OK, After I sat there patiently letting my SIL go over a few of my personality flaws..... while I locked and loaded. I cannot tell you how incredibly rude this woman is.....she offends people left and right and is not even aware of it, on a previous 'girls night out' she reduced my best friend to tears........She pointed out to my Girlfriend that her Husband is a looser and that in her opinion she wears to much make-up! I had to laugh at this one because this is a woman who powders her face several times a day, one layer on top of one layer, never without lipstick and wears eye shadow and mascara.........my best friend is like me, maybe we wear liner and mascara once in a while but that's is it. It was like Tammy Faye calling the kettle black! I spent the next day apologizing to my best friend and promising her that the SIL will not be joining us out again. I have never met a person who always says the most inappropriate things at the most inappropriate times. I wasn't the only person the SIL offended the other night...but will she remember?
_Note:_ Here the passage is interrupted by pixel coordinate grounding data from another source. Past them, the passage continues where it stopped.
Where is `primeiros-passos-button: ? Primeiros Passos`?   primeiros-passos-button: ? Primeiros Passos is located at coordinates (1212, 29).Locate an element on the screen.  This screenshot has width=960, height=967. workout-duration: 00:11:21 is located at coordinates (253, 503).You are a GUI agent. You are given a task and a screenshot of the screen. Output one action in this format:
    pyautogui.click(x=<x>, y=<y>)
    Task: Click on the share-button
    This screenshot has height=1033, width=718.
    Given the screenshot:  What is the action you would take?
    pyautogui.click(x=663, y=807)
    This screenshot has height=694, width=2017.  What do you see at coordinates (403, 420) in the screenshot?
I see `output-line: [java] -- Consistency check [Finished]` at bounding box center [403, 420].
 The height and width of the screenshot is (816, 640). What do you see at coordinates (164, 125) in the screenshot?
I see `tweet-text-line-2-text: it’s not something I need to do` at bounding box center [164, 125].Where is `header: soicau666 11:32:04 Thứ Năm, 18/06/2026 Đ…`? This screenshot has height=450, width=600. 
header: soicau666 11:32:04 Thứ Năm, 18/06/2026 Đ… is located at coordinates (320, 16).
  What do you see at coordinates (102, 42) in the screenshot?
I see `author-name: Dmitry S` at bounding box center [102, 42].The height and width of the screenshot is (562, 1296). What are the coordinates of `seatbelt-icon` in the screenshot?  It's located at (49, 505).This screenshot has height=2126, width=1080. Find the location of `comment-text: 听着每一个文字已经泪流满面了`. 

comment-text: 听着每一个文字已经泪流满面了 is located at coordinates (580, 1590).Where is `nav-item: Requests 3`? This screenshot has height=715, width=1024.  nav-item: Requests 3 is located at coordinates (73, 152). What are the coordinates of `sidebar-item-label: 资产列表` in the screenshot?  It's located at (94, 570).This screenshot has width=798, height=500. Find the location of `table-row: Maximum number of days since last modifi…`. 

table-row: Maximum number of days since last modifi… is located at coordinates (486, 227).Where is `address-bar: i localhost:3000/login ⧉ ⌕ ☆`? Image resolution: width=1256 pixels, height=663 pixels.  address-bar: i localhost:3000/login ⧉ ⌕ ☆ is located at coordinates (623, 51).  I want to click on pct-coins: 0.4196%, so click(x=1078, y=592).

By the end of the evening, we were actually turned away from a bar....at the door....because the bouncers said she was too intoxicated to enter......now that has never happened to me before and on top of it my SIL was insisting that she could drive the 12 miles back to her house, she couldn't even walk 12 steps and now I am seriously thinking about discussing with her (when she is sober) maybe a 10 step program might be in order. She doesn't casually drink, she drinks till she buzzes, and mostly in excess. I had to hold her by the arm just to get back to the cars and while I am searching through her purse for keys, the other girls strap her in the passenger seat, and they follow me to her house then return me to my vehicle........no matter how mad I am at her, she is NOT driving drunk! She did call me the next day and apologize all over again and thank me for driving her home. I wonder how much of that night she remembers.
So since my 19 year old daughter and my SIL decided that...... that was the day to point out my flaws I thought that I should just lay them all out there, so no one will assume that I ever need to be told of them again.
I know I talk to much which sometimes leads to interrupting people, I am quick tempered, I am opinionated and articulate which means I can readily give my opinions, I am defensive (childhood issues I am always working on) I am stubborn (not my fault, I'm Irish! lol), I can be mean but I am never mean spirited, I only bring out mean when it is necessary and I need to work on being more tolerant and patient. There see.... I know my flaws........oh and did I mention....... I'm sarcastic??? lol lol lol
So in the end I know my flaws and I am working on them, I am trying to become a better me, I am ever evolving as I should be. I am a firm believer that you can say just about anything to anybody, but you have to always use tact and choose your time and place wisely. If you reverse every situation when presented with it, it gives you a better understanding of how to deal with it. I am old school about "treating people the way I want to be treated", but fair warning I am also old school on "do something to me once shame on you, do something to me twice shame on me"........I give very few second chances.....who knows maybe I need to add that to my list of flaws..........naaaaaaaaaa!